I was having dinner the other night with one of my SHIFT coworkers, Karl Scholz, and we were discussing the talk I had delivered at FutureM. During the course of the conversation, I related one of the biggest breakthroughs I had as a speaker that totally changed public speaking for me.
In the beginning of my public speaking career, I was up on stage mainly to promote either the business I was working for or my own personal brand, and while the talks I gave were substantive enough, they were neither inspirational nor terribly educational. I also struggled with things like imposter syndrome and even stage fright.
What changed the game for me was a seminar I took in 2007 with my meditation teacher, Stephen K. Hayes, on setting motivation. During this training, we envisioned ourselves as these heroic archetypes whose very words touched the people around us and healed suffering, made the world a better place. From that training, I took the lesson that my motivations for being on stage were not what they could be. If I changed from a perspective of “the audience is here to serve me” to the perspective of “I am here to serve the audience”, then my motivations would set my energy and enthusiasm.
With the right motivations, the right energy, and the right enthusiasm, I now speak confidently and happily on stage, knowing that I am there for the right reasons. I am there to be helpful, to do my best to encourage, inspire, and help make everyone who sits in the crowd in any given talk a little bit better at their professions.
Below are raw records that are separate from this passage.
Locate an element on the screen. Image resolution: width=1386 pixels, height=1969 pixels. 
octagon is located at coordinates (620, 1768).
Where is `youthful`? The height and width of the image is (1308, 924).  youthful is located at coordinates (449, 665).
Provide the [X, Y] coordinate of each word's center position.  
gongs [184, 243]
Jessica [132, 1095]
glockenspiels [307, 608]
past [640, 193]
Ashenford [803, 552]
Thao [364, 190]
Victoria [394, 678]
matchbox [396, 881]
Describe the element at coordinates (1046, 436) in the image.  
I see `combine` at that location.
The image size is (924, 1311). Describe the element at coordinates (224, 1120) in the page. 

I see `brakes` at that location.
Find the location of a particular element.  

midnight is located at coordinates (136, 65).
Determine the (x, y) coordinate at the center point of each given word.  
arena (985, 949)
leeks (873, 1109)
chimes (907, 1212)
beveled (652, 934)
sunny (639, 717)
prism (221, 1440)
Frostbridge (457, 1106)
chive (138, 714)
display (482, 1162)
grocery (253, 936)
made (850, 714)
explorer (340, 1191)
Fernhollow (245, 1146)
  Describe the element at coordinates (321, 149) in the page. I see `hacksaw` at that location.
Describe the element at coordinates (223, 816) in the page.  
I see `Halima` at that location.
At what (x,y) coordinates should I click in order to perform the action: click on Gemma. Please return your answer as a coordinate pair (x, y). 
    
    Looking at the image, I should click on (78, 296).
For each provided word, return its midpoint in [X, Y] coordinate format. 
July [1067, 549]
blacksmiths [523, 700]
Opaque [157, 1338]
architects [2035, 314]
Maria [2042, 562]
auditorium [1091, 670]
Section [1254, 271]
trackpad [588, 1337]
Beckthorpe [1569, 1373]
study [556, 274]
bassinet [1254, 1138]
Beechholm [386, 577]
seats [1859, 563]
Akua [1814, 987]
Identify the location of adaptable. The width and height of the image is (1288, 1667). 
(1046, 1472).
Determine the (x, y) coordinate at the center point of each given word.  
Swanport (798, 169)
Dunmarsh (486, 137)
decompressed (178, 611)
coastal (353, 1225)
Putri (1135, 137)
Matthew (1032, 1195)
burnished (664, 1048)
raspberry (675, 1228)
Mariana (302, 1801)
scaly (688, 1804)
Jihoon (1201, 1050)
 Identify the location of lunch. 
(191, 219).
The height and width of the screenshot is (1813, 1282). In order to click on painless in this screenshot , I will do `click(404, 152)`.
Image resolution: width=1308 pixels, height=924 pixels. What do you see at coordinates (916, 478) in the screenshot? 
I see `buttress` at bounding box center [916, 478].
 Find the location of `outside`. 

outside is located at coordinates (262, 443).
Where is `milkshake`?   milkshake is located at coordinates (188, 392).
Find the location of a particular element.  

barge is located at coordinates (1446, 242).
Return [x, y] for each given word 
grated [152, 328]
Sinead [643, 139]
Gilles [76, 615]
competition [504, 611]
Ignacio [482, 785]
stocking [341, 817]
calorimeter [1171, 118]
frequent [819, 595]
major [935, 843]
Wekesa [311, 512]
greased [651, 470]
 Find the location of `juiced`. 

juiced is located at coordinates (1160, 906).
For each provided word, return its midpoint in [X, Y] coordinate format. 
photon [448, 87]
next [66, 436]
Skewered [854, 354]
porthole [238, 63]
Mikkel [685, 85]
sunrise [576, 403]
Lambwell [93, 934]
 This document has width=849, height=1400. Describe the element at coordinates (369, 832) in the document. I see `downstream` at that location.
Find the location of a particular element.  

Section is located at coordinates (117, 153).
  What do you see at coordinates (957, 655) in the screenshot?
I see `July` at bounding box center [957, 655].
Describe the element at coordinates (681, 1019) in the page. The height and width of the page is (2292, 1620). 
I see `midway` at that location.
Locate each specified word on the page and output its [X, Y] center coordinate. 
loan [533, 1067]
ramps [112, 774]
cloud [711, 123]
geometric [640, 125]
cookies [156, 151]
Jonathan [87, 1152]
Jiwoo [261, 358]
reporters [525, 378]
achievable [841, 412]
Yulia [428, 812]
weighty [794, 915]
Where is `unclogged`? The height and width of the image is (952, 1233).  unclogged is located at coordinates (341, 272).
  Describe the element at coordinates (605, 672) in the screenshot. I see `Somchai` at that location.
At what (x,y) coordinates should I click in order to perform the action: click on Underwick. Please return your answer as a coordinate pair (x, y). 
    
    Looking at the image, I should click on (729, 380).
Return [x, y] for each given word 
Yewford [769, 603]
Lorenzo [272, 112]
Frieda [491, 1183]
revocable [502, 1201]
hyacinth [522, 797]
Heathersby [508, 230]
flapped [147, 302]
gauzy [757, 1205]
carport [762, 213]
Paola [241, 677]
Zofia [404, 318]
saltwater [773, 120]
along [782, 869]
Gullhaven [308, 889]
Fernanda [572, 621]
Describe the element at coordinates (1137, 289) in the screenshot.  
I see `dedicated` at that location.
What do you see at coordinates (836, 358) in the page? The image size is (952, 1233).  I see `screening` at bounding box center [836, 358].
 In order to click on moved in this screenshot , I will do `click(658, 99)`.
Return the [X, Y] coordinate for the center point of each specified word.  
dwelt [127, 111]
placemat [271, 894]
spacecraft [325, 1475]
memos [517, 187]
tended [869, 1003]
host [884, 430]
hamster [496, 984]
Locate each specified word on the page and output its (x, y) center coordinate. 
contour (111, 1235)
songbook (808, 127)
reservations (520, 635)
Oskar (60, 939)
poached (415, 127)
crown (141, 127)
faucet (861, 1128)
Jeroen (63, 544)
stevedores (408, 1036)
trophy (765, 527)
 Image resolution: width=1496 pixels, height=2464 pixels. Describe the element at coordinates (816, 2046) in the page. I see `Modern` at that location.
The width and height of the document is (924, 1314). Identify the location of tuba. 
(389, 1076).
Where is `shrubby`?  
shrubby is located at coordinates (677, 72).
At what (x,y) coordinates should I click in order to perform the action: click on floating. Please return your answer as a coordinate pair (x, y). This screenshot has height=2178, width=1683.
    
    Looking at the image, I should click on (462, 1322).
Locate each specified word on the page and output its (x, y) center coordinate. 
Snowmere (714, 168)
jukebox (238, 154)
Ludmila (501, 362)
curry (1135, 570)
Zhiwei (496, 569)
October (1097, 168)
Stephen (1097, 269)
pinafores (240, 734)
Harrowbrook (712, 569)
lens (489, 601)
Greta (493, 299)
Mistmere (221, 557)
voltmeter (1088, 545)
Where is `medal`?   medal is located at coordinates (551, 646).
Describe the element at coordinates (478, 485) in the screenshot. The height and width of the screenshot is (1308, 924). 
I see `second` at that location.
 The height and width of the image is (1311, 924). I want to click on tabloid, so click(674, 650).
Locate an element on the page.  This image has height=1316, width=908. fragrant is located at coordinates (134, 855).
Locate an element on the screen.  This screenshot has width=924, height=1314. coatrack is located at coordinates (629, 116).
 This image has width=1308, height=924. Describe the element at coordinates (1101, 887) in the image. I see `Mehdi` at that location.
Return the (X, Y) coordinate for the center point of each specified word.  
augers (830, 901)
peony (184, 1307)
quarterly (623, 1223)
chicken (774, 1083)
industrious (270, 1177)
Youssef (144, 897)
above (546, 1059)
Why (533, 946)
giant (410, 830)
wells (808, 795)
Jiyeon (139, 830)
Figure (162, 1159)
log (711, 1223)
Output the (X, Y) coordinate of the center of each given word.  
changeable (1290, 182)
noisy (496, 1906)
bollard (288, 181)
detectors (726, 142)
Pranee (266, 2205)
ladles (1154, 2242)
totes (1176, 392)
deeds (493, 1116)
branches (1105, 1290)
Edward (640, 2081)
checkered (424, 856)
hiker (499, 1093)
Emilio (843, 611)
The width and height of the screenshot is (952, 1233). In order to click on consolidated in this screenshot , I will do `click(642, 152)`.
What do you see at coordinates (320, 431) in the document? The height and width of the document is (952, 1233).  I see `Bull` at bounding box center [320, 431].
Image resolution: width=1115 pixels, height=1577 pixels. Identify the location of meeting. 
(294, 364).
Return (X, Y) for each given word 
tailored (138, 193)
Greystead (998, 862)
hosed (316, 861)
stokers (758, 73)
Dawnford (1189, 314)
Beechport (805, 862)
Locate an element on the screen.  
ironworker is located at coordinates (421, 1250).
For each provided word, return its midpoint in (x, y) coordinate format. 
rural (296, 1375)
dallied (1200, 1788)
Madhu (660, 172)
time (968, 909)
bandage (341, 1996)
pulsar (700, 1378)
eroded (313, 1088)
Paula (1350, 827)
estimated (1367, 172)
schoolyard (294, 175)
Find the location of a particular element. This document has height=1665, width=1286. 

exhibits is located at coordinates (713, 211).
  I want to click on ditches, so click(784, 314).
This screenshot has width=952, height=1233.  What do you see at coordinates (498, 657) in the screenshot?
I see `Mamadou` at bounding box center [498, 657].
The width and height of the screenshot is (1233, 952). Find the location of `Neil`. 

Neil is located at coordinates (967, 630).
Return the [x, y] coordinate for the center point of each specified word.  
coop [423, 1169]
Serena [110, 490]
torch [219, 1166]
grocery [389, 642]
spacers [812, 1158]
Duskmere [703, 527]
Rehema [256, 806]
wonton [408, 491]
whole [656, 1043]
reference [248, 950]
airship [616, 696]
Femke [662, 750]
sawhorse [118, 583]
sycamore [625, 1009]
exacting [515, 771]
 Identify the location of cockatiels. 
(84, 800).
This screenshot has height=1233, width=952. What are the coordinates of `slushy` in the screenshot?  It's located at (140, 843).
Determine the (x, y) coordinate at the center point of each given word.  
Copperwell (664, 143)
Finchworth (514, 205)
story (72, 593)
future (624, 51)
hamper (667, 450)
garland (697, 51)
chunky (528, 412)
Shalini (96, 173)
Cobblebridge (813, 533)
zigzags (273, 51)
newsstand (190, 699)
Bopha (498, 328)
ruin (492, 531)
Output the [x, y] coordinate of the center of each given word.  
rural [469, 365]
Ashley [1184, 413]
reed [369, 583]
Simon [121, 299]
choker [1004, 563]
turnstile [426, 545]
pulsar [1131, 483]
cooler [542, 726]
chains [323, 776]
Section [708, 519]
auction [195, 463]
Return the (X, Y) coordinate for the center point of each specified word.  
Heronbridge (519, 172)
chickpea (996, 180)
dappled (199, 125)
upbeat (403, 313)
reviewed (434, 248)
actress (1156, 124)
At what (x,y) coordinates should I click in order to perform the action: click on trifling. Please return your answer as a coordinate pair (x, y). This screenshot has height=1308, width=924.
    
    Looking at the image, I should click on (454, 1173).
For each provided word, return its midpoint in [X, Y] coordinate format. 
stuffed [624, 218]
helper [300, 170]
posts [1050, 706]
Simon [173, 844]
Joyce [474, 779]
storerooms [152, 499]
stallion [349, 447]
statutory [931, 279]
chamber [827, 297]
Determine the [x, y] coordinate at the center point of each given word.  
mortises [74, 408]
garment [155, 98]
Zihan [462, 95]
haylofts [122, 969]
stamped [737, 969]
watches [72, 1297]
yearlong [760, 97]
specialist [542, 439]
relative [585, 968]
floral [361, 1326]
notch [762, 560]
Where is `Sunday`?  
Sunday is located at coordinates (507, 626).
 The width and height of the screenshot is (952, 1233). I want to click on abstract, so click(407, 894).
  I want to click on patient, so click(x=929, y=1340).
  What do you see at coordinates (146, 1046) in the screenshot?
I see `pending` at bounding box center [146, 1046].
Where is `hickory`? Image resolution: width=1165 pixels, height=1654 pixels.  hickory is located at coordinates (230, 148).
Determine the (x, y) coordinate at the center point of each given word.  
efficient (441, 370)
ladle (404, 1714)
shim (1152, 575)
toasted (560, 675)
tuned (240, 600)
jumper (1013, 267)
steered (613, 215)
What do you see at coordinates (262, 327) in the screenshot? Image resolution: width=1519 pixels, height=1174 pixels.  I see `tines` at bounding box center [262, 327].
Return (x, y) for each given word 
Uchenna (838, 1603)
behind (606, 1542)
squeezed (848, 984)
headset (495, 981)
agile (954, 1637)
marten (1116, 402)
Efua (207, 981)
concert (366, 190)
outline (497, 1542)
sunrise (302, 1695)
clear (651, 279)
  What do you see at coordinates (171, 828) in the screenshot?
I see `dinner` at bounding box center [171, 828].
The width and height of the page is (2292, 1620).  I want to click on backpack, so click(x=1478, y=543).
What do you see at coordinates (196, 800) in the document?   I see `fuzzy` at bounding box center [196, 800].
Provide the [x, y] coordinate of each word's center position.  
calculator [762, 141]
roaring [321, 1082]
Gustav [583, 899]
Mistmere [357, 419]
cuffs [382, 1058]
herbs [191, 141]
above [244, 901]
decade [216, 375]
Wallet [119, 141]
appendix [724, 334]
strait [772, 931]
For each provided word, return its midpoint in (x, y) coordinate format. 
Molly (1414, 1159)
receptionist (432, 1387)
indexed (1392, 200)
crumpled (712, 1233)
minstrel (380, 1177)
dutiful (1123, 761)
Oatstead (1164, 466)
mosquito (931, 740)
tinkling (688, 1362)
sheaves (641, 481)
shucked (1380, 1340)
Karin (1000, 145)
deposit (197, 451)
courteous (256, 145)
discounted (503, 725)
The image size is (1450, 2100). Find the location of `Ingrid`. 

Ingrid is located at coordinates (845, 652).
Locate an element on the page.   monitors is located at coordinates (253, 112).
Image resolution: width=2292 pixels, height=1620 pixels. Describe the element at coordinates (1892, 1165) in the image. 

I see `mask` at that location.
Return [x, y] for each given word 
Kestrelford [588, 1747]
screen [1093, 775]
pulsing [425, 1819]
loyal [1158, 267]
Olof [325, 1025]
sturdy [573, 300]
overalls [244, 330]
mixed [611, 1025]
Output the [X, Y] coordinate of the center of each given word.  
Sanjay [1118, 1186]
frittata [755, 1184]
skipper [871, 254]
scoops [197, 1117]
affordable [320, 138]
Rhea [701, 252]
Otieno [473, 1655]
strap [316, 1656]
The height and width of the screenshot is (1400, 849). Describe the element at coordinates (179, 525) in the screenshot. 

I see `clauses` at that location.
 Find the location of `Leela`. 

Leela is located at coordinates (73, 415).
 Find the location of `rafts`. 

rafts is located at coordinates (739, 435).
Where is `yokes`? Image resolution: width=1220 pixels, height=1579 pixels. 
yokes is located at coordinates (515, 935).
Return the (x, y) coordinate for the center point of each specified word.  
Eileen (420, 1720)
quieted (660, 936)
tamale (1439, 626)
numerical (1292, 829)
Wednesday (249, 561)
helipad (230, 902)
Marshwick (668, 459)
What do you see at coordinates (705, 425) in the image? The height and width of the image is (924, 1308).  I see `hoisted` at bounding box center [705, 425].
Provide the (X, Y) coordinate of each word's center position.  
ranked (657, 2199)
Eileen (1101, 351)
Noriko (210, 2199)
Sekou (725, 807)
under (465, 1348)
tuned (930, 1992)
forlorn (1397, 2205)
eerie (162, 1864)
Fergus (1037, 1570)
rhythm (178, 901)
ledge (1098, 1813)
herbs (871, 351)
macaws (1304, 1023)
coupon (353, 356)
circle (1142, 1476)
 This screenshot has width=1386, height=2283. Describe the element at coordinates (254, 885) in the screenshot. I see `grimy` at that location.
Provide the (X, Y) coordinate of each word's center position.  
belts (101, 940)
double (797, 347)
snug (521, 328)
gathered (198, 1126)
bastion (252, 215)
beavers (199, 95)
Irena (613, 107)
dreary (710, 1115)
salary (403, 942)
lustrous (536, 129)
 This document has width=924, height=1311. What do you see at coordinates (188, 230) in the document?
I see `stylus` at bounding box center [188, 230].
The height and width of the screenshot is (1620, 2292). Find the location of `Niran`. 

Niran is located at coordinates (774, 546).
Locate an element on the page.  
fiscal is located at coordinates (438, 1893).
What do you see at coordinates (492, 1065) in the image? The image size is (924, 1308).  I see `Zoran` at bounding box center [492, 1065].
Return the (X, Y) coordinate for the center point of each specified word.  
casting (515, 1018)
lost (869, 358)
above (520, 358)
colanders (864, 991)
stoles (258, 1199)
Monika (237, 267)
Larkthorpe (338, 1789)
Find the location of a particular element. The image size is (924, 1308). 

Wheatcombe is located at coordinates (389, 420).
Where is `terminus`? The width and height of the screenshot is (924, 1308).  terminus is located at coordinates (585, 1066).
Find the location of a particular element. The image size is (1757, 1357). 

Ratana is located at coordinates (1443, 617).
I am there to do my part to help the world become a better place, and that perspective is incredibly energizing, exciting, and inspiring, which makes me a better speaker.
Call it karma, balance, or common sense, but my talks now achieve what I had originally set out to do as well: help grow the businesses I work for and my own personal brand, but by focusing on how I can help you, not how you can help me.
Om padma udbhavaya svaha! Every word helps the world become a better place if our motivations are correct!